Che fosse sugli scogli già a mezzanotte e mezza, però, lo dimostrano le chiamate con la Capitaneria di porto, in cui sembra confuso e si contraddice più volte. Davanti ai magistrati Schettino dice che -se avesse voluto- sarebbe scappato, ma non sarebbe ciò che ha fatto.
“Non è vero che sono scappato. Ero caduto accidentalmente fuori dalla nave sul tetto di una scialuppa e non sono più riuscito a risalire perché la scialuppa è rimasta appennellata, sospesa. Poi sono rimasto su uno scoglio del Giglio a coordinare le operazioni di sbarco, se avessi voluto fuggire lo avrei fatto…”.
Eppure, appena 24 ore dal suo resoconto-fiume, è agli arresti domiciliari, nella sua Meta di Sorrento, con la gente del paese intorno che prova a proteggerlo dalla ghigliottina mediatica. Gli arriva un altro colpo: il parroco dell’Isola del Giglio Vittorio Dossi lo smentisce. E’ il 18 gennaio, il prete dice di aver visto Schettino scendere dalla scialuppa con tanto di computer e telefonino al seguito.
Quindi appare improbabile che il comandante sia accidentalmente piombato sulla barca di salvataggio.
E poi se davvero Schettino fosse precipitato verso la sua salvezza, c’è un altro aspetto che semina dubbi. Insieme a lui sulla scialuppa che andava verso gli scogli c’erano il suo vice, Dimitri Christidis e di Silvia Coronica (terzo ufficiale).
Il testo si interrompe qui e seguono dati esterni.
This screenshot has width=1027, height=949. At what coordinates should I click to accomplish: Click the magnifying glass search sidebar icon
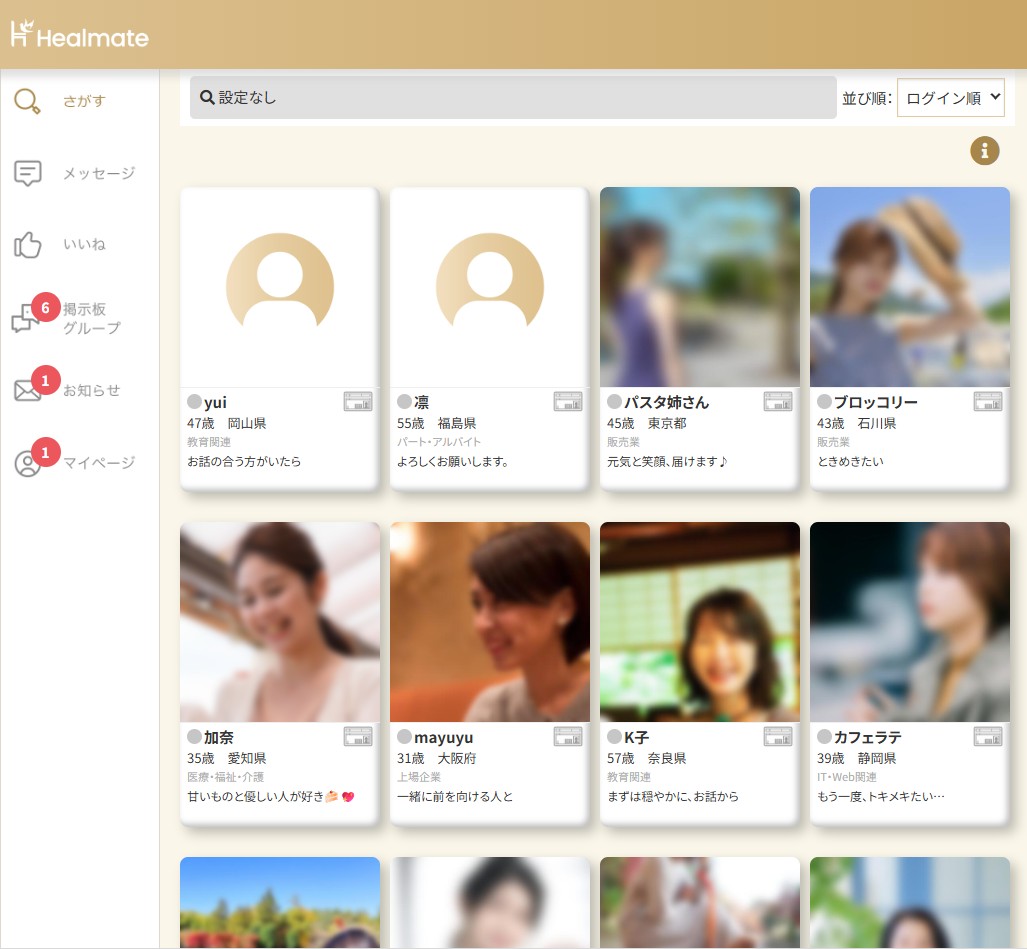point(28,101)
Dunque della “fuga” del comandante qualcuno sapeva e probabilmente già a bordo i suoi avevano capito e forse tollerato il suo atteggiamento e che -di fatto- non coordinasse le operazioni di evacuazione dalla nave, ma da fuori, già sugli scogli a mezzanote e mezza: tre ore prima almeno degli ultimi passeggeri scesi.
Risultano, inoltre, tre telefonate tra Roberto Ferrarini, marine operation director, il manager delle operazioni marittime e Schettino, tutte tra l’ora dell’impatto e l’ordine di evacuazione: tutte tra le 21.42 e le 22.58. Ferrarini ha invitato Schettino a non lanciare subito il mayday oppure il comandante ha fatto tutto di testa sua ed è stato solo “appoggiato”?
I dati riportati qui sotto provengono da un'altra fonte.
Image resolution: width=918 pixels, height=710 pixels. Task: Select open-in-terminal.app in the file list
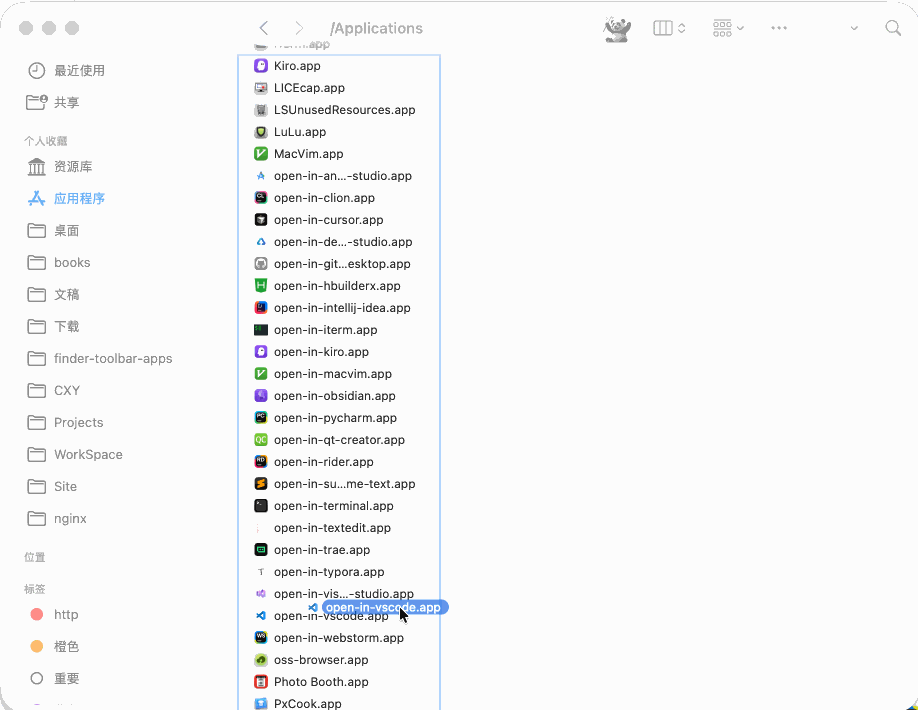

I magistrati non sono convinti del racconto di Schettino. Fra loro litigano anche, dopo che il gip di Grosseto Valeria Montesarchio non ha convalidato il fermo ma ha disposto i domiciliari per il comandante della Concordia. La procura di Grosseto ha annunciato che farà ricorso contro la decisione del gip per cui “non c’è pericolo di fuga”, ma il rischio è che Schettino “inquini le prove”.
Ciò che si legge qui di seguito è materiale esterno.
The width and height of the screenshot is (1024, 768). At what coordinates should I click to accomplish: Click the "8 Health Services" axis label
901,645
“Si ripete che lo Schettino dopo aver lasciato la nave, non compiva alcun atto dal quale poter desumere che avesse intenzione di fuggire. Le dichiarazione da lui rese nella caserma dei carabinieri di Orbetello, circa la sua intenzione di cambiare vita e non voler piu’ andare sulle navi – scrive il gip – sono chiaramente dovute allo sconforto per il disastro provocato e non rivestono alcuna” importanza, scrive il gip.
La versione di Schettino, però, sembra confusa rispetto allaricostruzione di quella notte. Se proviamo a ripercorrerla, le contraddizioni di Schettino si alternano a bugie e incongruenze. Clicca qui.
Non solo andò via, ma rimase anche a guardare la Concordia che affondava, come scrive il gip: ”Una volta abbandonata la nave”, Schettino ”rimase fermo sulla scogliera del Giglio e guardava la nave affondare in balia del tragico evento che stava verificandosi”.